If you use custom voices, TTS fallback across providers is automatic. Each cloned voice is cloned to more than one provider, so LiveKit Inference automatically falls back to another provider if the primary one is unavailable.

Agent Fallback Adapter

The Agent Fallback Adapter runs fallback logic directly in your agent process using plugins. Use it when you need LLM fallback support, or when you're connecting to providers that aren't available through LiveKit Inference.

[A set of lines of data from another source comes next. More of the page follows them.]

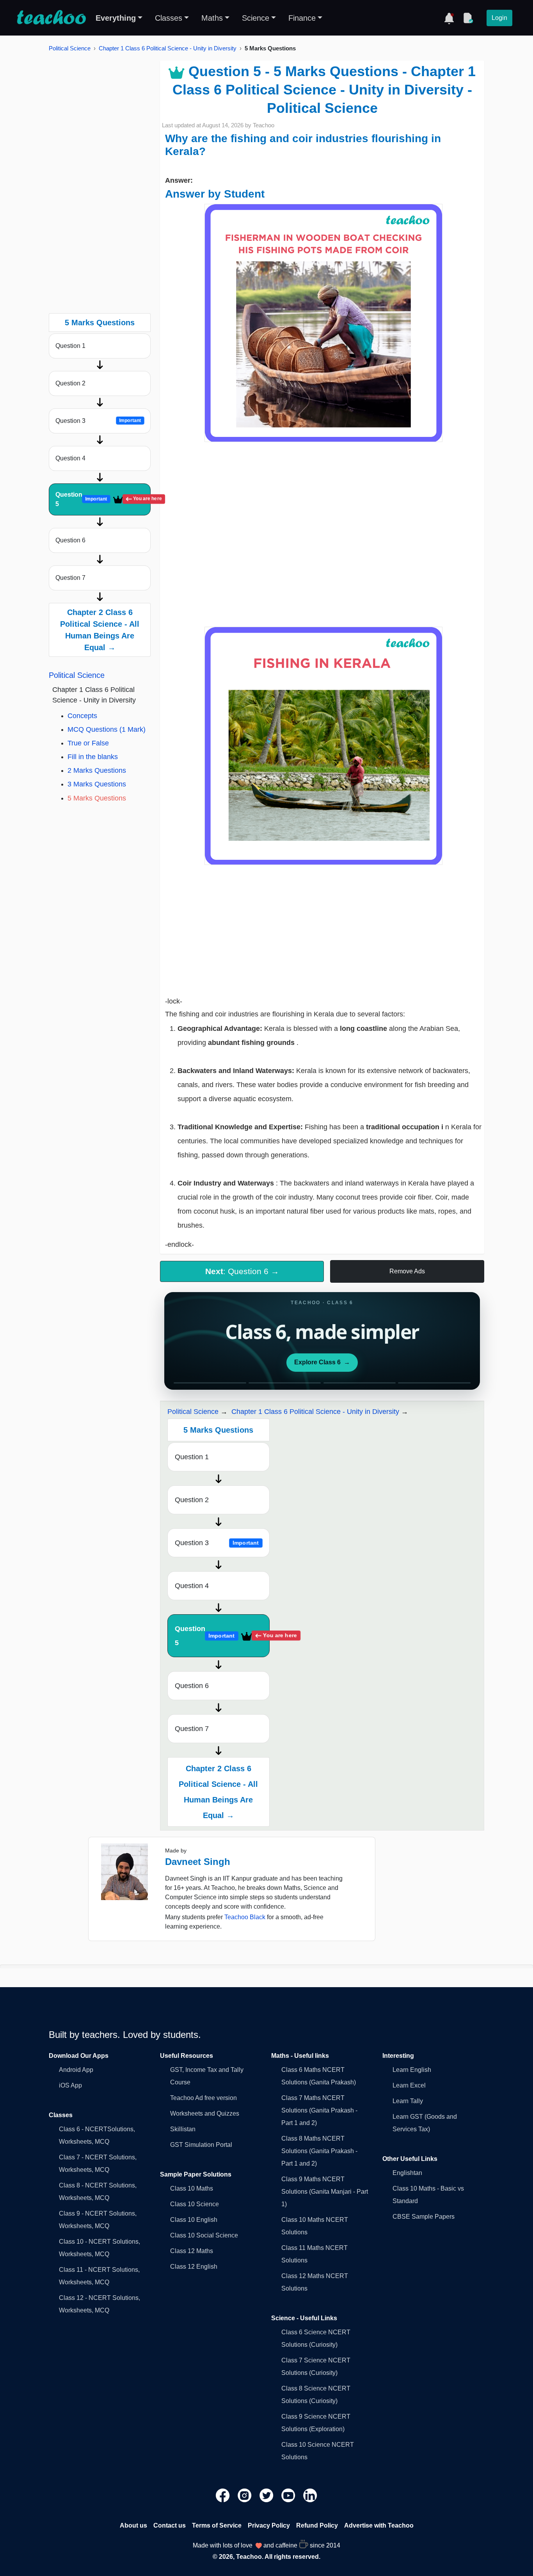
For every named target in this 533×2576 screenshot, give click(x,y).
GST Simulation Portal (201, 2144)
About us (133, 2525)
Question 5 (103, 499)
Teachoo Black (244, 1917)
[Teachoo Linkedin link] (310, 2494)
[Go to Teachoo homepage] (51, 18)
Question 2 (70, 383)
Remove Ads (407, 1271)
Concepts (82, 716)
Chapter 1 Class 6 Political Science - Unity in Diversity (167, 48)
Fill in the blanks (93, 757)
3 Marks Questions (97, 784)
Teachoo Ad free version (203, 2098)
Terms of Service (217, 2525)
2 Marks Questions (97, 770)
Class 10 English (193, 2219)
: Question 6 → (242, 1271)
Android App (76, 2069)
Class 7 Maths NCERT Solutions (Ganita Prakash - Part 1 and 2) (319, 2110)
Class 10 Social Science (204, 2235)
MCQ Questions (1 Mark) (107, 729)
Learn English (412, 2069)
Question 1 (70, 345)
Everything (116, 18)
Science (255, 18)
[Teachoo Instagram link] (245, 2494)
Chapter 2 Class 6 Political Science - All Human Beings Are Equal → (99, 630)
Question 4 (70, 458)
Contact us (169, 2525)
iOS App (70, 2085)
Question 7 (70, 577)
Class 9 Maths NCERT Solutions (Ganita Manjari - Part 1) (324, 2191)
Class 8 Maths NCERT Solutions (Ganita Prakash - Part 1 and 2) (319, 2151)
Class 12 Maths (191, 2251)
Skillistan (182, 2129)
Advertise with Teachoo (379, 2525)
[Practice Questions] (467, 18)
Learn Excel (409, 2085)
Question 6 (70, 540)
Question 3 (98, 420)
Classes (168, 18)
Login (499, 17)
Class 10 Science (194, 2204)
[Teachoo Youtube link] (289, 2494)
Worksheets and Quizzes (204, 2113)
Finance (302, 18)
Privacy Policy (269, 2525)
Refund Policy (317, 2525)
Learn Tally (408, 2101)
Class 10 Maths (191, 2188)
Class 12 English (193, 2266)
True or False (88, 743)
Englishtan (407, 2173)
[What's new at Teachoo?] (449, 18)
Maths (212, 18)
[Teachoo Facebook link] (223, 2494)
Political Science (70, 48)
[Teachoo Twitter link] (267, 2494)
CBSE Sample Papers (424, 2216)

from livekit.agents import llm, stt, tts
from livekit.plugins import assemblyai, cartesia, deepgram, inworld, openai

session = AgentSession(
    stt=stt.FallbackAdapter(
        [
            deepgram.STT(),
            assemblyai.STT(),
        ]
    ),
    llm=llm.FallbackAdapter(
        [
            openai.responses.LLM(model="gpt-4o"),
            openai.LLM.with_azure(model="gpt-4o", ...),
        ]
    ),
    tts=tts.FallbackAdapter(
        [
            cartesia.TTS(...),
            inworld.TTS(...),
        ]
    ),
)

const session = new voice.AgentSession({
  stt: new stt.FallbackAdapter({
    sttInstances: [new deepgram.STT(), new assemblyai.STT()],
  }),
  llm: new llm.FallbackAdapter({
    llms: [
      new openai.LLM({ model: 'gpt-4o' }),
      openai.LLM.withAzure({ model: 'gpt-4o' }),
    ],
  }),
  tts: new tts.FallbackAdapter({
    ttsInstances: [new cartesia.TTS(), new inworld.TTS()],
  }),
});

The first instance in each list is the primary. Subsequent instances are tried in order if it fails.

Behavior

The Agent Fallback Adapter triggers on any error, but applies partial output guards to avoid disrupting output that the user has already started receiving:

STT: no partial output guard. The adapter switches to the next provider on any error.
TTS: if audio has already been pushed to the speaker, the adapter does not switch to a backup provider mid-utterance. Fallback is skipped and the partial audio plays through.
LLM: if text or tool calls have already been streamed to the user, the adapter raises the error rather than restarting the response with a different model. Set retry_on_chunk_sent=True on llm.FallbackAdapter to override this and allow mid-stream fallback.

When a provider is restored after a failure, the Agent Fallback Adapter emits an availability-changed event (stt_availability_changed, llm_availability_changed, or tts_availability_changed) so you can observe the recovery from your agent code.